I came out for the first time in 1997. But, like so many gay men, I’ve had to come out on twice. In 2003, I was diagnosed with HIV. Coming out to my friends and family about my HIV status was just as difficult, and no less important, as telling them that I am gay, especially after promising my parents that I would keep myself safe and healthy. I am lucky to have family and friends that continue to love me unconditionally. It is very difficult to manage this disease without the support of your loved ones. But I took that risk and came out both times, because just as living as an openly gay man is the best way to combat homophobia, being open about my HIV status is critical to combating the stigma that surrounds this disease.
The stigma surrounding homosexuality and HIV go hand in hand. Fear of being “outed” about either too often prevents individuals from being tested or seeking care and treatment. The irony is that much of the current gay rights movement owes its existence to HIV/AIDS. As the epidemic ravaged gay men in the 1980s, with little to no response from the government, the LGBT community stood up and demanded action. Gay men came out in droves, and the lesbian and transgender communities were by their sides. The government may not have been concerned with a disease that mainly affected gay men, but because these brave individuals came out, the public saw the face of AIDS, and it looked like their brothers and their sons.
While today is a day to celebrate who we are, we must also acknowledge the hard reality facing gay men in this nation, especially young gay men. Evidence suggests that those who come out and live openly as gay men are more likely to become HIV-positive. Young gay and bisexual men are the only group in which HIV infections are increasing, with young black gay men seeing an alarming 48% spike in new infections between 2006 and 2009. As we celebrate National Coming Out Day, our community must once again come together and support young gay and bisexual men and help them grow into adulthood HIV-free.

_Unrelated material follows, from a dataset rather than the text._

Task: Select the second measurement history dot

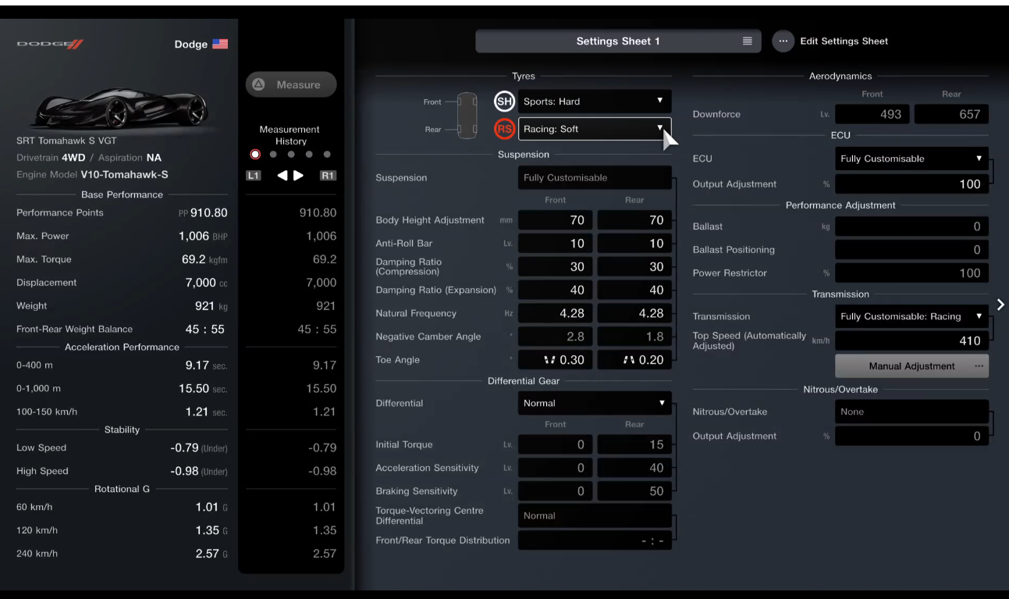Action: point(272,155)
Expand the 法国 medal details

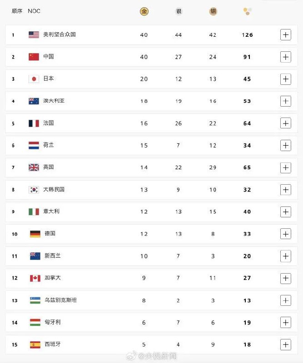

I am proud to be an openly gay man living with HIV and look forward to the day that HIV is a thing of the past. But until that day, I encourage anyone in a position to do so to come out. While the decision to live openly about one’s sexual orientation and HIV status is deeply personal and often scary, I am living proof that there is joy, fulfillment and love waiting for those that choose to.
KALI LINDSEY is the director of legislative & public affairs for the National Minority AIDS Council.